Confronting the Buffet Dilemma

Seth Godin had a good post the other day on the dilemma faced by any organization that wants to grow the base that it serves:

If you want to grow the size of your customer base, you need to confront the buffet dilemma.

Any decent buffet has foods that please 85% of the population. Meats, cheeses, potatoes… the typical fare.

Once your business hits a natural plateau, it’s tempting to invest in getting more people to come. And what most buffets do is double down. Now, they have bacon, plus they have beans with bacon and turkey-wrapped bacon. Now, instead of one chocolate cake, they have three.

This is essentially useless. You haven’t done anything to grow your audience. The base might be a little more pleased, but not enough to bring in any new business. And the disenfranchised (the vegans, the weight watchers, the healthy eaters, the kosher crowd) remain unmoved and uninterested. And one person like this out of a party of six is enough to keep all six  away.

What does work? Going much deeper or a bit wider:

Deeper would mean a bacon-focused buffet, a dozen bacon dishes, including chocolate-covered bacon. Deeper would mean a chocolate-obsessed dessert bar, ten cakes, fondue, everything.
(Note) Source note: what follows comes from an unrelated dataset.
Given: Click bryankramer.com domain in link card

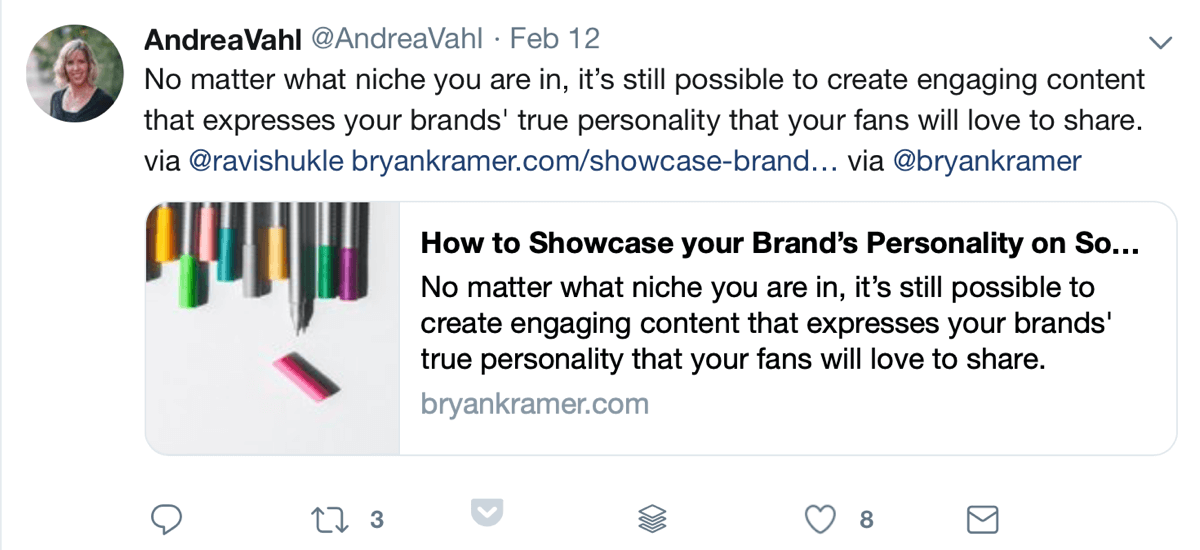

Deeper gets you people willing to drive across town to visit you. It’s remarkable. It’s not like every other buffet but a little bit bigger. It’s insanely over the top. People will bully their friends in order to get them to come.

The other choice is wider. Instead of adding a handful of dishes that mildly please the people you already have, why not add brown rice and tofu and vegetarian chili? Now you’ve opened the doors to that last 15%.

  • Penny

    How would you transfer this to a planted/growing church? Our pastor has asked Troy to help him lead the church in growth and we want to be smart about it. Our pastor is concerned with alienating the ‘base members’ who are happy with the status quo, but right now there is no system to greet newcomers and integrate them into the church, there is no ongoing women’s or men’s ministries, etc. There’s room for ministry and growth, but neither Troy nor I have any idea where to begin making smart decisions. Right now we’re pulling ideas from the Desert Vineyard as well as looking to see how we can fill the holes that we see in the church.

  • Matt


    I’d do two things — which I realize may or may not be easy in your specific situation.

    First, I think that Godin’s observations on “deepening” correspond to the fact that churches ought to go deep with their people into core biblical truths. A church should clearly define what it believes, which biblical truths are most distinctive and shaping to its philosophy of ministry, and go deep into those things with its people.

    Second, adding things like a system to greet newcomers pertains to “widening.” I would pick a few key systems to implement that would help new people feel welcomed and get plugged in. This is very important because without these, in spite of the fact that you are taking people deep, people won’t know how to become a part of that.

    It is interesting that Godin’s post corresponds well with some sound principles for effective ministry. These principles would be true regardless of Godin’s post, but his post provides some helpful terminology and categories for articulating these things.